Bloom Filter and other Lucene utils

Hi all (but mostly Shay),

I came across this posting from the Grepling blog today (I'm not really familiar with Greplin, the link was passed by a friend): http://tech.blog.greplin.com/lucene-utilities-and-bloom-filters

They describe a number of features that they've developed and made available on Github; in particular they describe their implementation of a Bloom filter. I've noticed that ES incorporates a "SimpleBloomCache" as per this thread:

http://groups.google.com/a/elasticsearch.com/group/users/browse_thread/thread/d167989c71cfd0/1fcc8bea32623e90?lnk=gst

My questions are thus:

  • would the Greplin Bloom implementation be a worthwhile (or even possible) improvement to ES?
  • would any/all of the other features be worth porting to ES?

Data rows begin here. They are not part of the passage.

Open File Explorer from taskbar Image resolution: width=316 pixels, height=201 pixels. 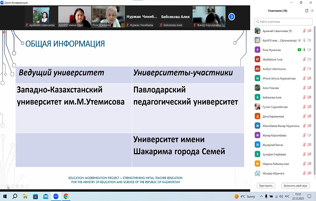pos(25,196)
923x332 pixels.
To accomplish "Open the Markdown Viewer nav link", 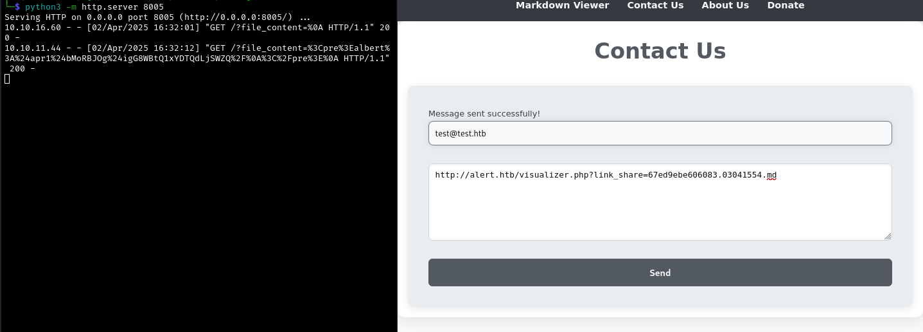I will pos(562,5).
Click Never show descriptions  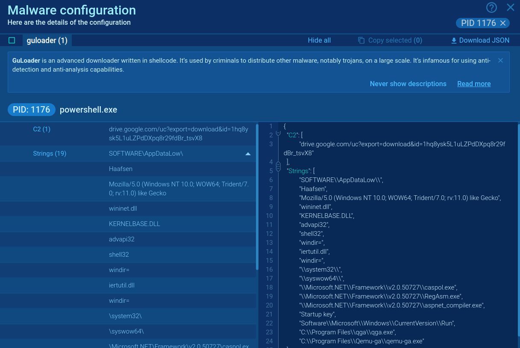pos(408,84)
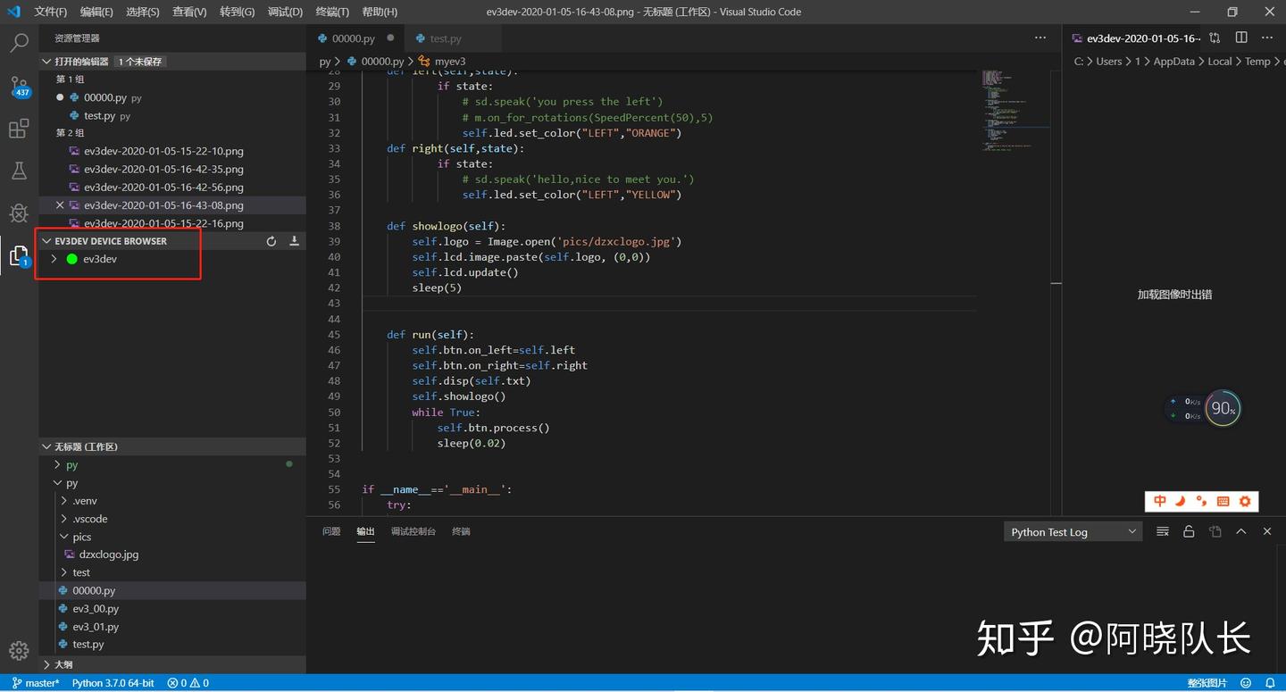Open the Debug view in activity bar

pyautogui.click(x=19, y=213)
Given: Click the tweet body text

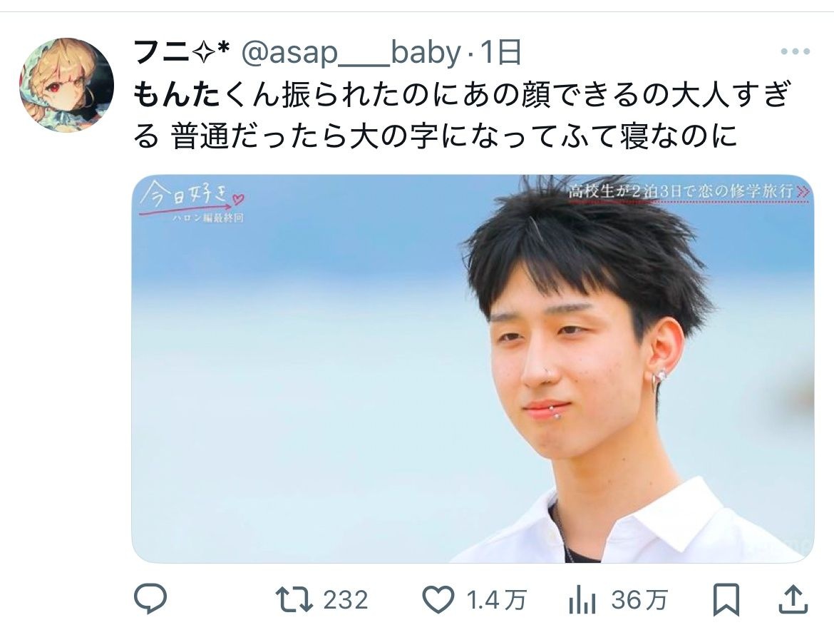Looking at the screenshot, I should tap(462, 115).
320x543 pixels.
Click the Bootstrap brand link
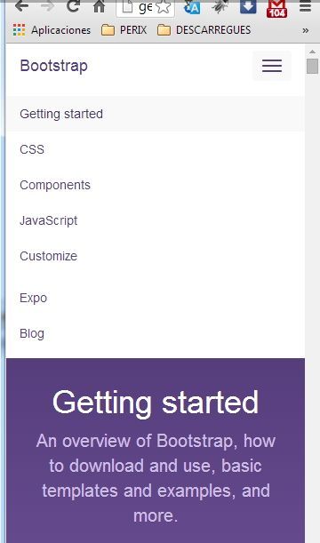(53, 66)
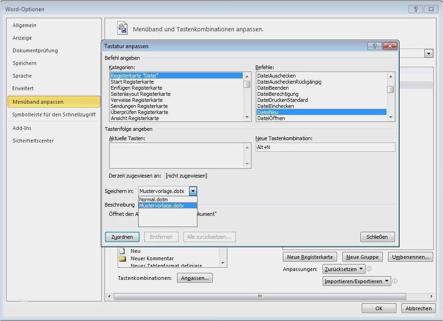Open the Importieren/Exportieren dropdown

coord(357,281)

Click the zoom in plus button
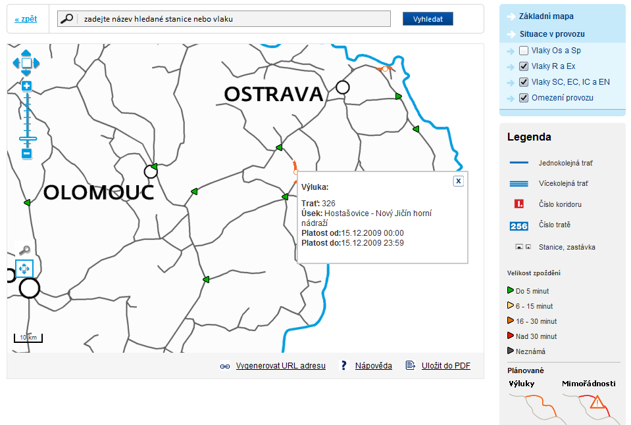tap(27, 86)
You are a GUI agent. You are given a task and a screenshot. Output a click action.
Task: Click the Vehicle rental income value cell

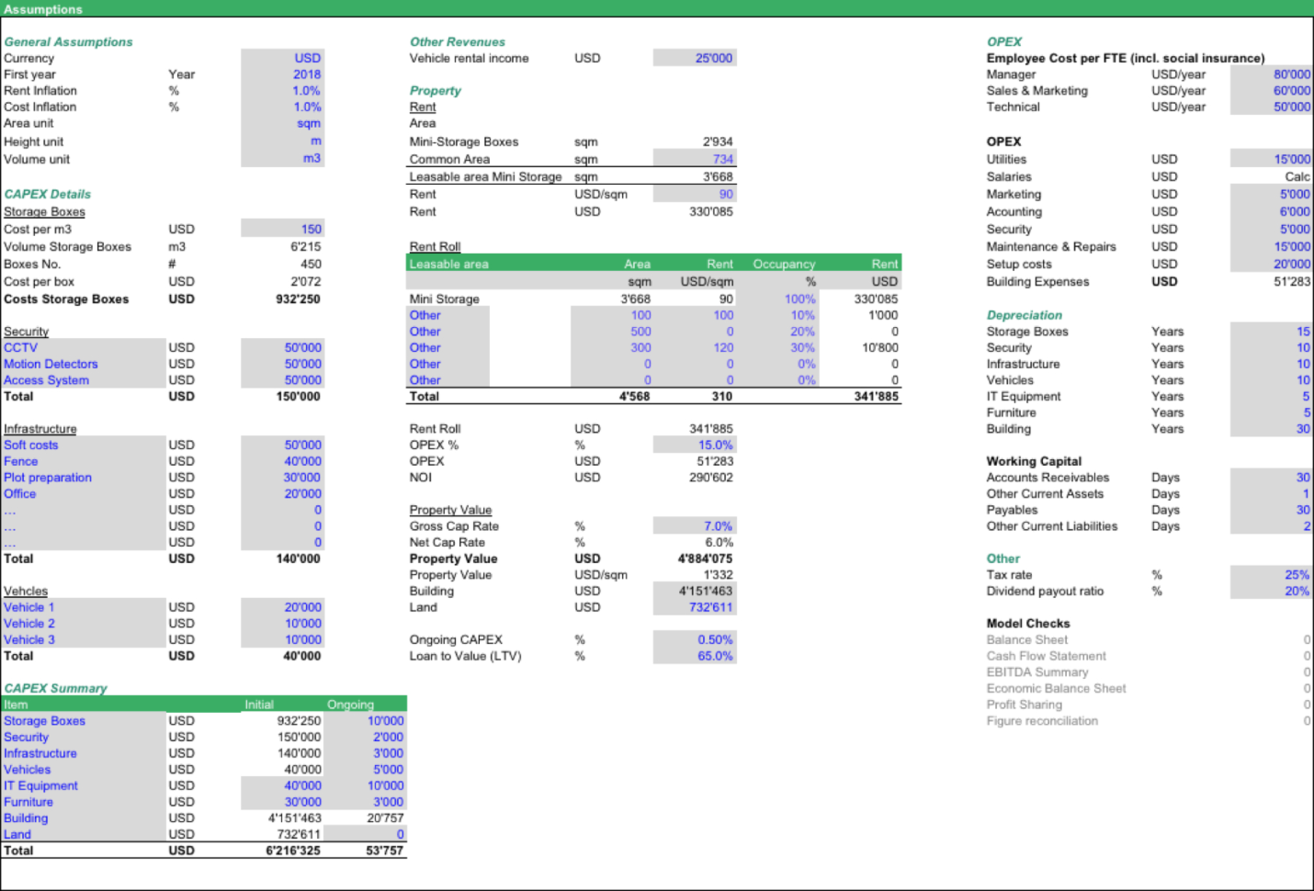click(x=695, y=57)
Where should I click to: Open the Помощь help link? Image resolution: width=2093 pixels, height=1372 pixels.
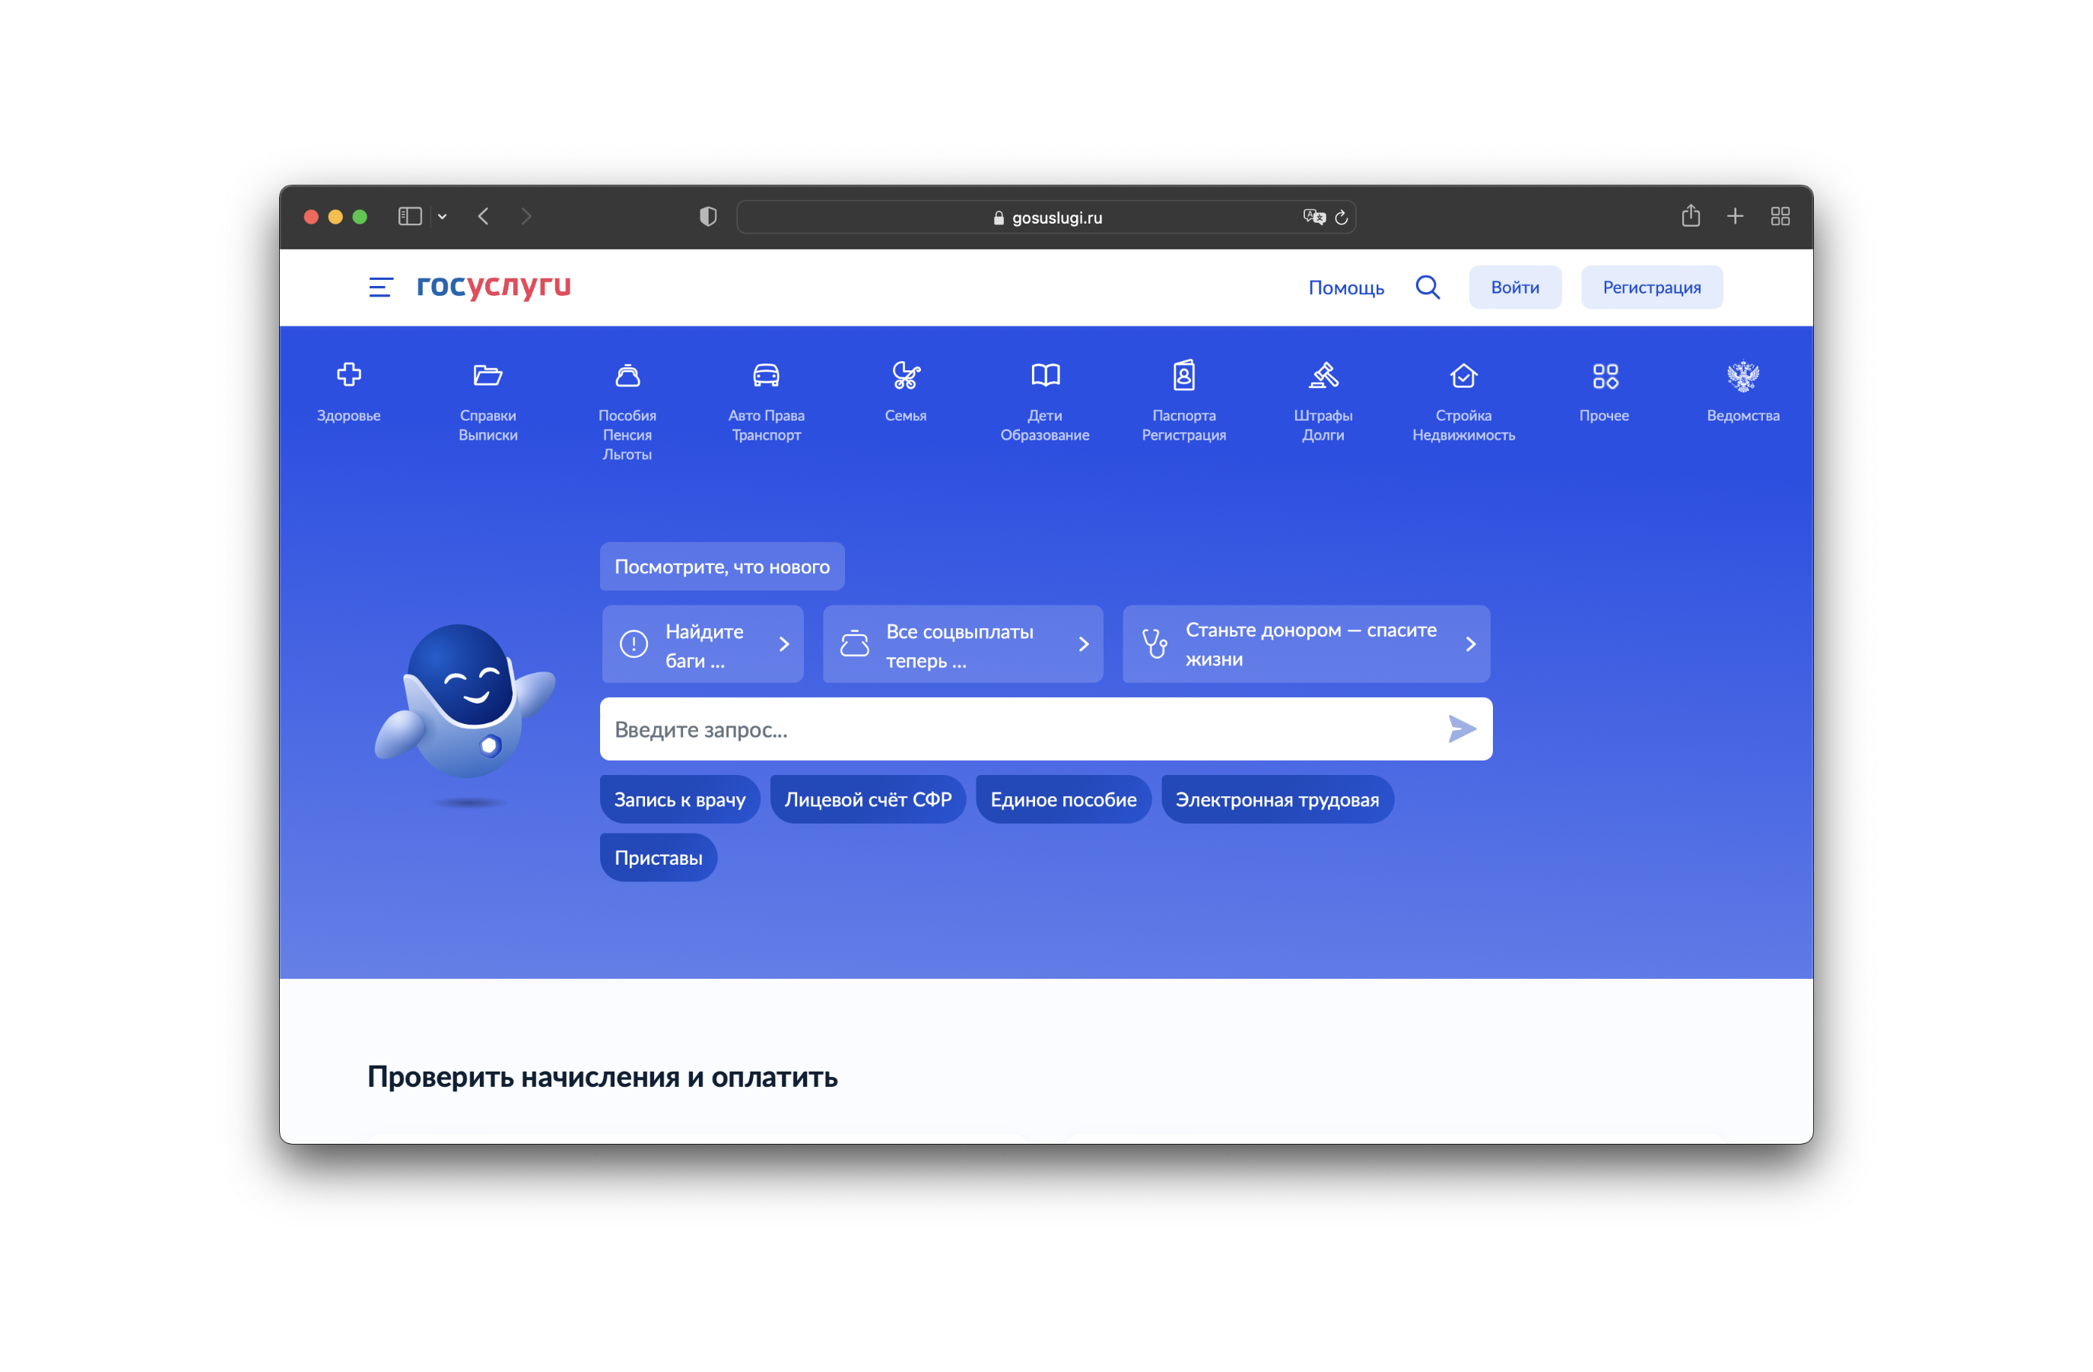[1346, 288]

I'm normally reluctant to suggest large enhancements/features, but in this case it seems that having code already written and openly available might make it a reasonable notion. What are your thoughts?

Cheers,
MJ

Heya,
On Thursday, April 14, 2011 at 6:49 PM, MJ Suhonos wrote:

Hi all (but mostly Shay),

I came across this posting from the Grepling blog today (I'm not really familiar with Greplin, the link was passed by a friend): http://tech.blog.greplin.com/lucene-utilities-and-bloom-filters

They describe a number of features that they've developed and made available on Github; in particular they describe their implementation of a Bloom filter. I've noticed that ES incorporates a "SimpleBloomCache" as per this thread:

http://groups.google.com/a/elasticsearch.com/group/users/browse_thread/thread/d167989c71cfd0/1fcc8bea32623e90?lnk=gst

My questions are thus:

  • would the Greplin Bloom implementation be a worthwhile (or even possible) improvement to ES?
    The bloom filter greplin did is not really related to Lucene, though can be used in certain places when working with Lucene. Had a quick look at the implementation, ES one is different, inspired by Cassandra (which uses Lucene OpenBitSet for it :), round and round the open source goes). The ES implementation will be faster and use less memory, though I have not tested it, just by looking at the code.
  • would any/all of the other features be worth porting to ES?
    The only thing that I see is the phrase query, which can be easily added as another query option (it simply wraps Lucene MultiPhraseQuery).

Actually, the more interesting work Greplin did is with interval fields (its another project on github). That would be a cool feature to have in ES, but I need to review it more before including it in ES.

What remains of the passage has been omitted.